Li Guoning 李国宁

Personal information
- Full name: Li Guoning
- Date of birth: 1942 (age 83–84)
- Place of birth: Fuzhou, Fujian, China
- Position: Central midfielder

Youth career
- 1960–1961: Fujian

Senior career*
- Years: Team / Apps / (Gls)
- 1962–1976: Fujian

International career
- 1966–1976: China

Managerial career
- 2009: Guangdong Sunray Cave

Medal record
Men's football
Representing China
AFC Asian Cup
| Bronze medal – third place | 1976 Iran | Team |

= Li Guoning =

Chinese footballer (born 1942)

Li Guoning (李国宁 (Lǐ guóníng); born 1942) is a retired Chinese footballer. He played as the main midfielder for his home province of Fujian throughout the 1960s and the 1970s. He also represented China, being the captain for both the 1974 Asian Games as well as the 1976 AFC Asian Cup as the first ever Fujianese player to play internationally.

==Club career==
Throughout his childhood, Li attended the Fuzhou No. 9 Middle School and studied under footballer He Xinchao who was a famous footballer within Fujian.
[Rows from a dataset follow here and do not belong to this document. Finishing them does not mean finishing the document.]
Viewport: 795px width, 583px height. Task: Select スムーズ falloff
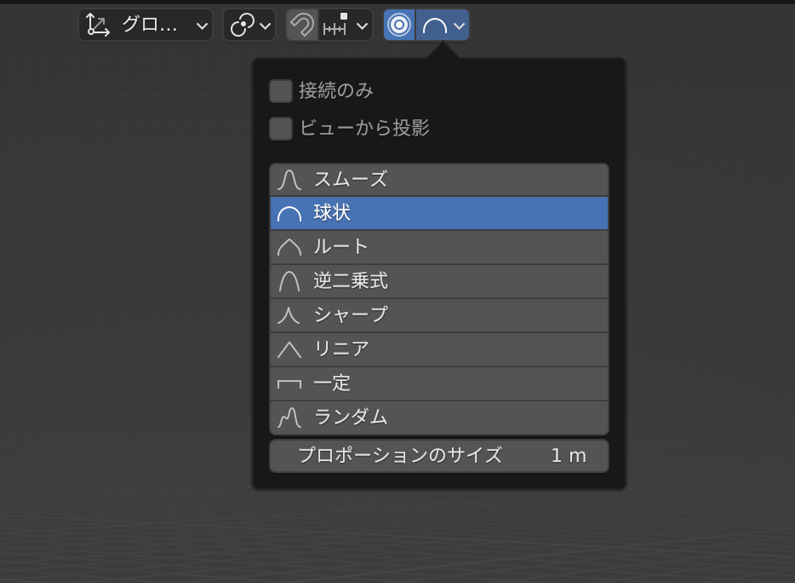click(x=439, y=180)
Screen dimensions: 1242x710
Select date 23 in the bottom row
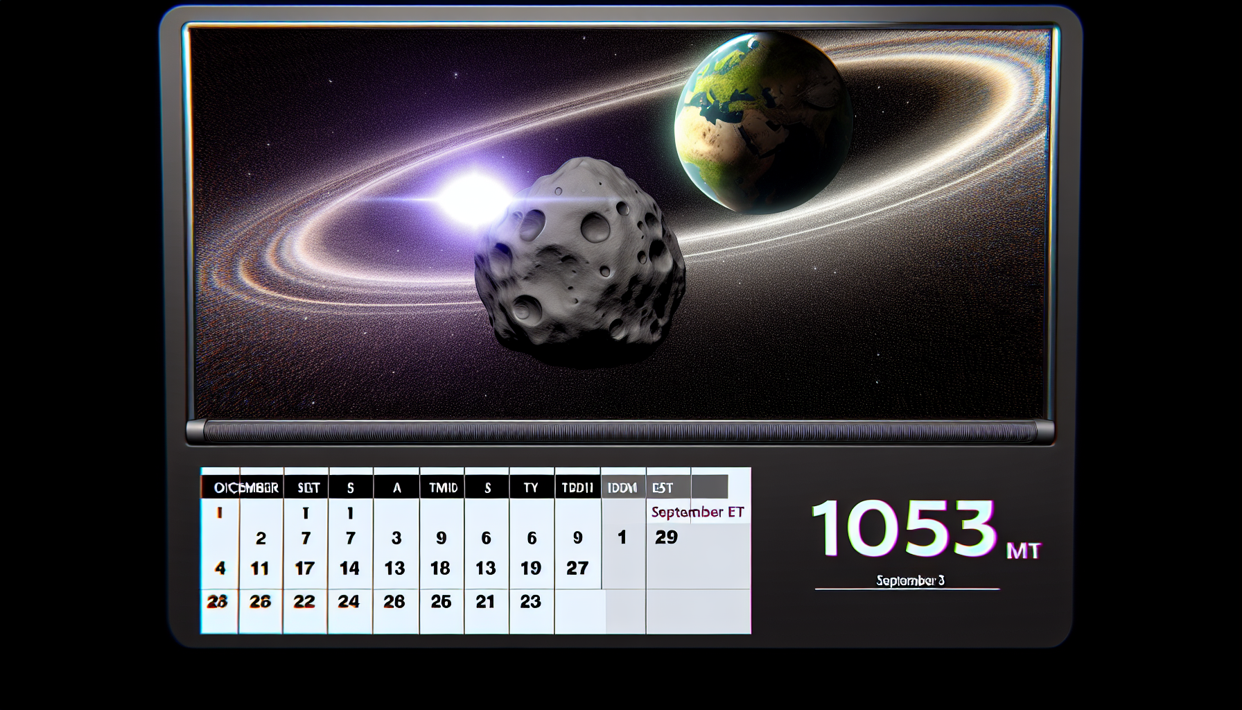(x=530, y=602)
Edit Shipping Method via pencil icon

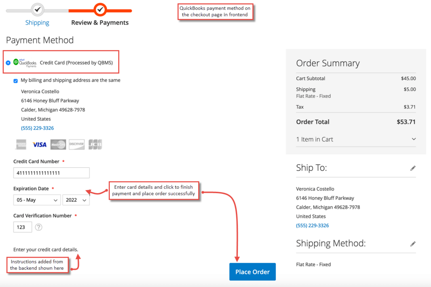[x=413, y=244]
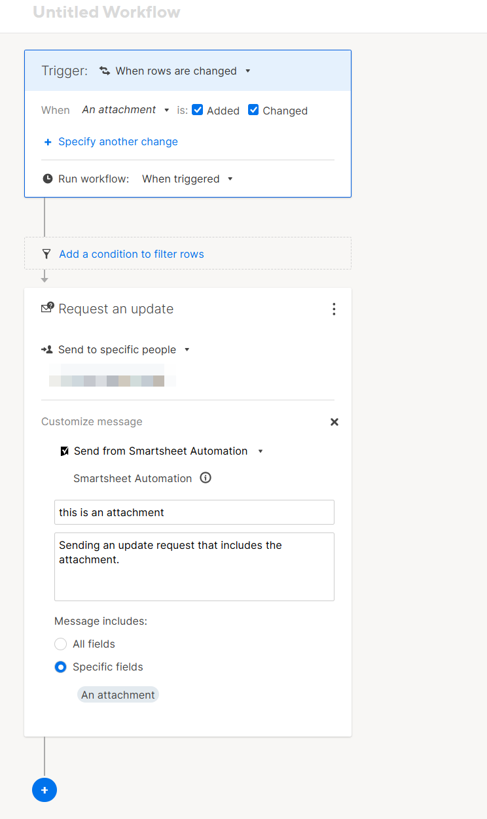This screenshot has height=819, width=487.
Task: Click the Run workflow clock icon
Action: [47, 179]
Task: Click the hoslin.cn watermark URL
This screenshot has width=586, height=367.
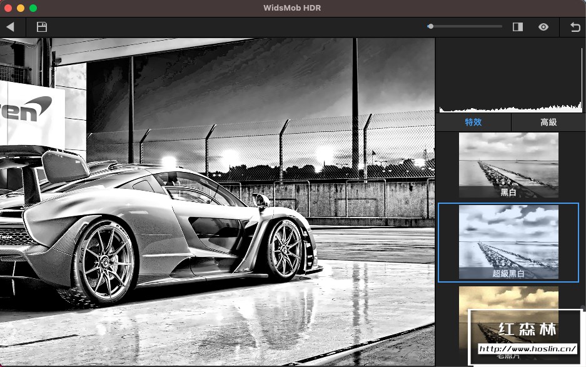Action: coord(527,349)
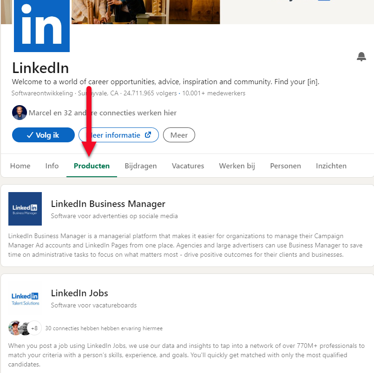
Task: Click the +8 connections avatar badge
Action: point(34,328)

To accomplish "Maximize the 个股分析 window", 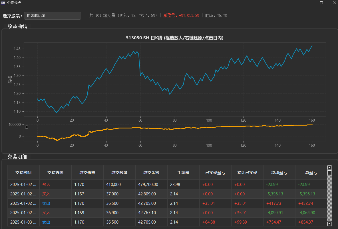I will click(321, 3).
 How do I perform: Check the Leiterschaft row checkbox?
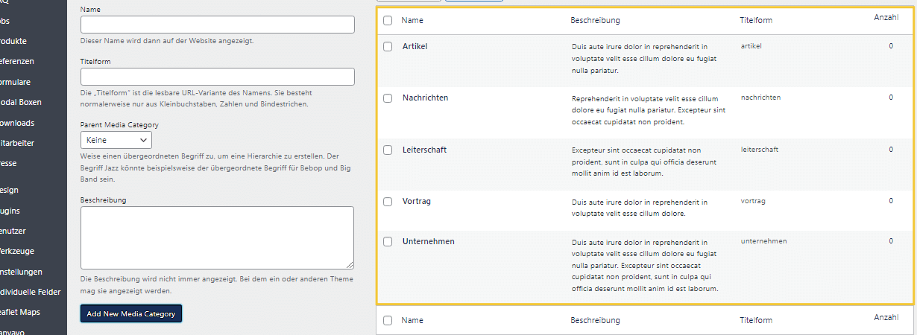[387, 150]
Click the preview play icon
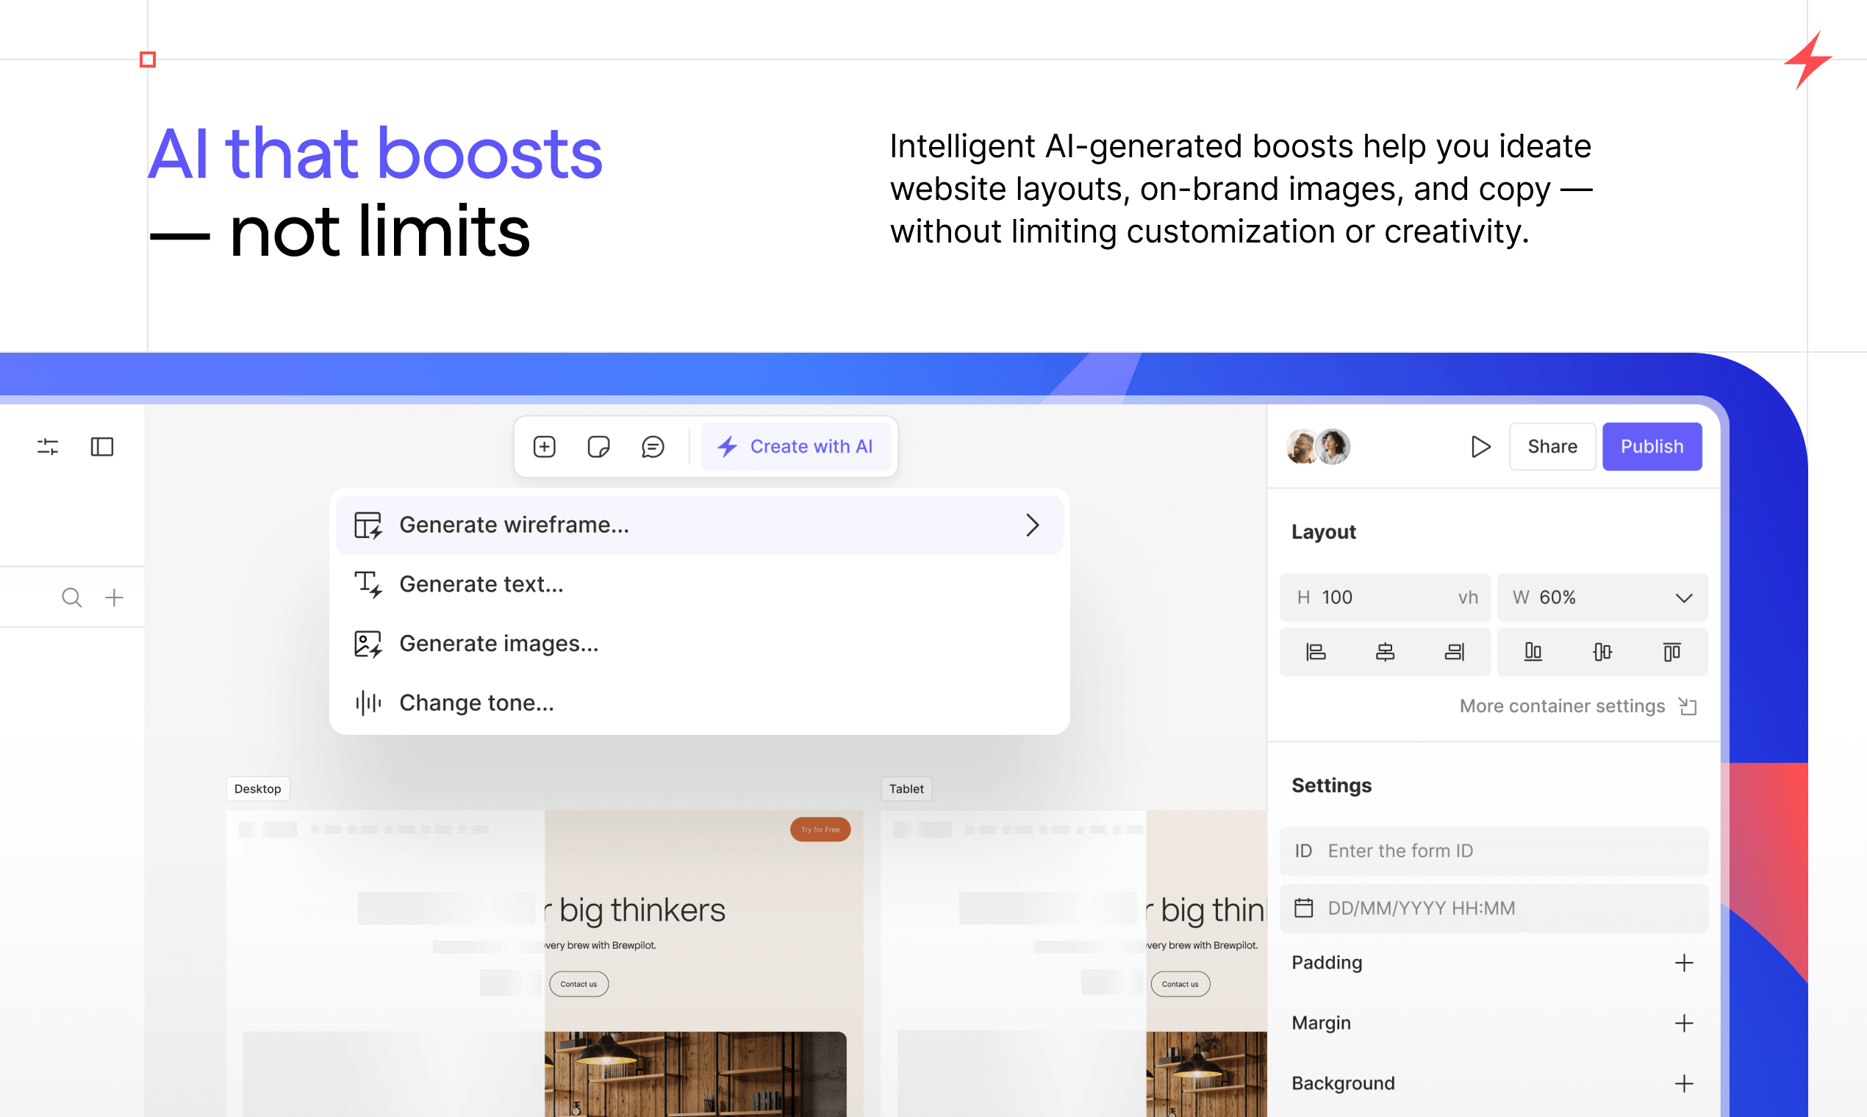1867x1117 pixels. coord(1480,446)
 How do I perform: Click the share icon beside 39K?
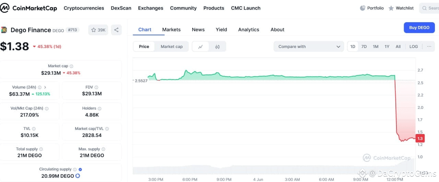(116, 30)
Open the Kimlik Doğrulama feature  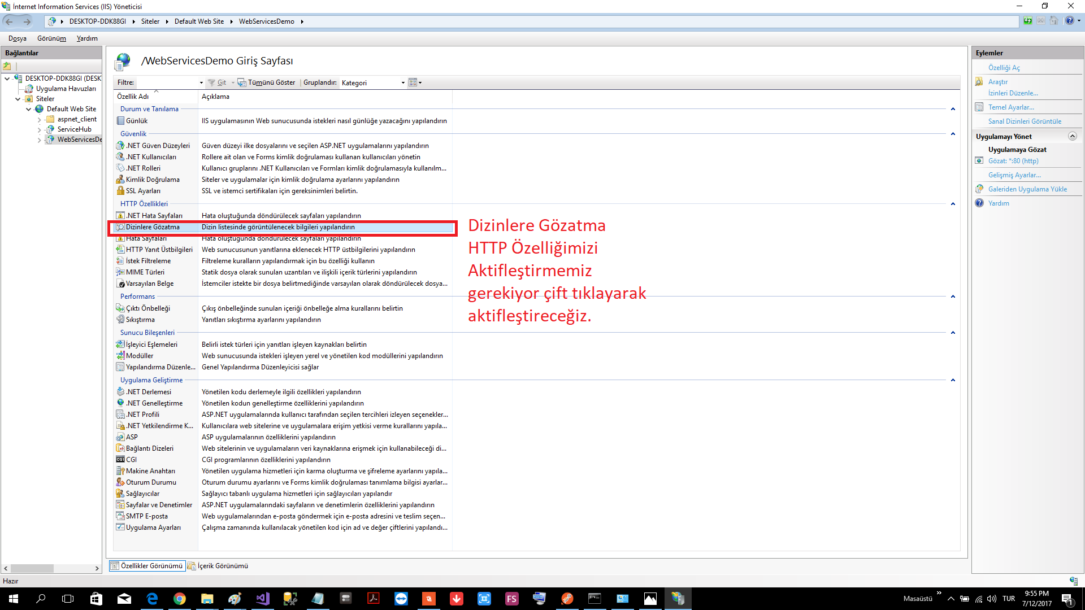[x=152, y=180]
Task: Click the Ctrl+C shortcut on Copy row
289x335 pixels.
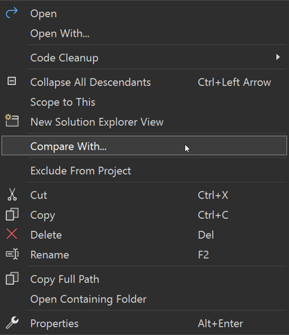Action: 213,215
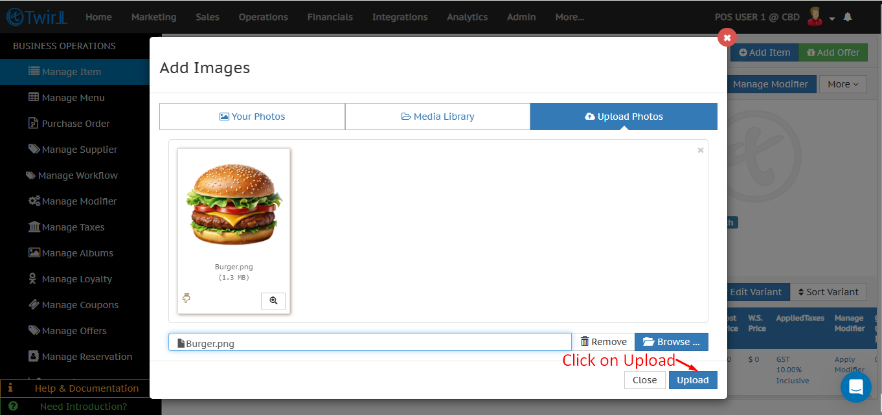This screenshot has height=415, width=882.
Task: Expand the More dropdown beside Manage Modifier
Action: coord(842,84)
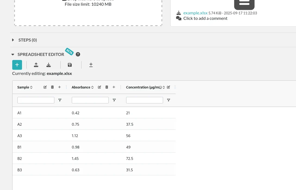296x190 pixels.
Task: Click the Absorbance filter input field
Action: (x=90, y=100)
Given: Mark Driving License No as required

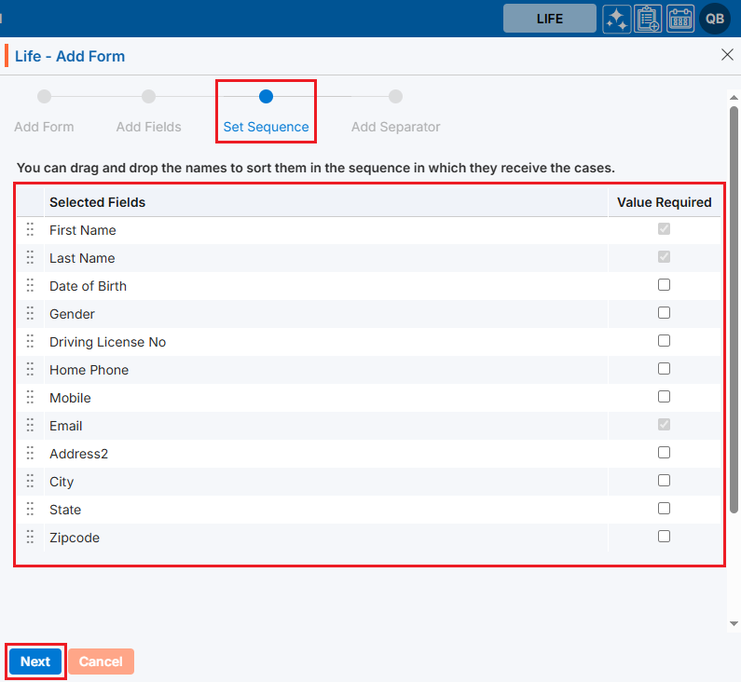Looking at the screenshot, I should pyautogui.click(x=664, y=341).
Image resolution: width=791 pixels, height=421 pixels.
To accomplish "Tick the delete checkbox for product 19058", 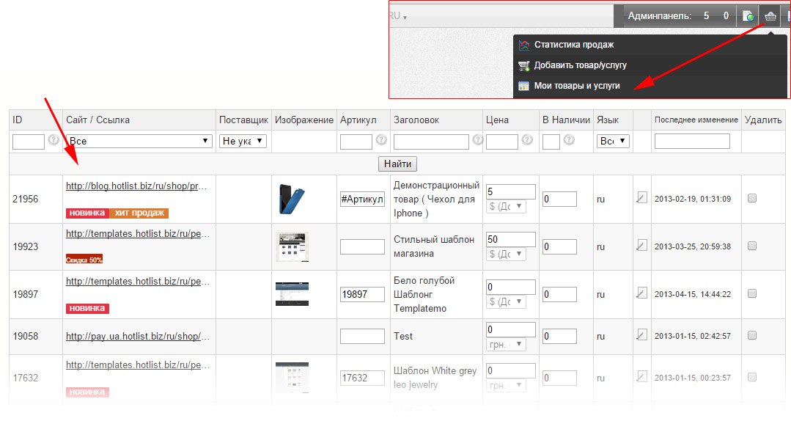I will tap(751, 335).
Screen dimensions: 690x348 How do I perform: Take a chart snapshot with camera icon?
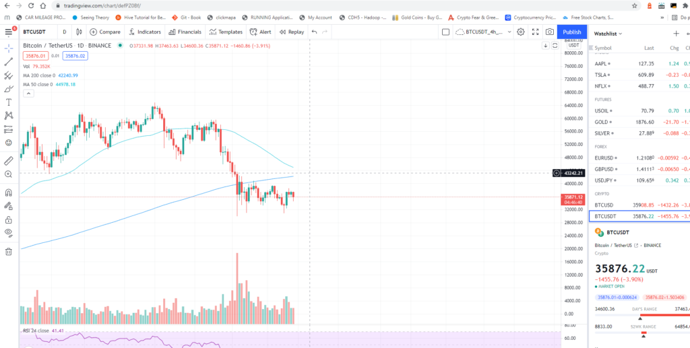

In 1960, at the age of 18, he was called up to represent Fujian within their youth sector and played within the second division of Chinese football within the Hangzhou Division of Zhejiang. Despite the club only reaching thirteenth place that season, he would continue to gain more experience to where by 1965, he was promoted to the main midfielder for the upcoming 1965 National Games of China. Despite a rather disappointing performance within the group stage at a meager 4th place, Li found substantially more success within the domestic league, finally seeing promotion for the 1966 National Football League. Following his absence throughout the season and harsh weather causing it to be cancelled abruptly, he would return to the club for an additional decade before retiring in 1976.

==International career==
Despite Fujian reaching promotion in 1966, Li was largely absent for a majority of the season as he was scouted by China manager Nian Weisi to represent the team internationally for the upcoming 1965 Games of the New Emerging Forces. The club were runners-up as despite winning against Palestine, North Vietnam, Yemen and hosts Cambodia, they lost 1–2 against powerhouses North Korea as they went on to win the tournament. Following this, the national team would remain in a state of hiatus until 1970 when he was called up once more as a part of a restructuring of the national team as well as the beginning for China to enter the international stage. This was first seen through his participation in several international friendlies throughout the early 1970s. This was first seen in 1974 for the Asian Games that year as captain of the team. Despite scoring two goals in a 7–1 victory against India, China would remain in the group stage following defeats against Iraq and North Korea.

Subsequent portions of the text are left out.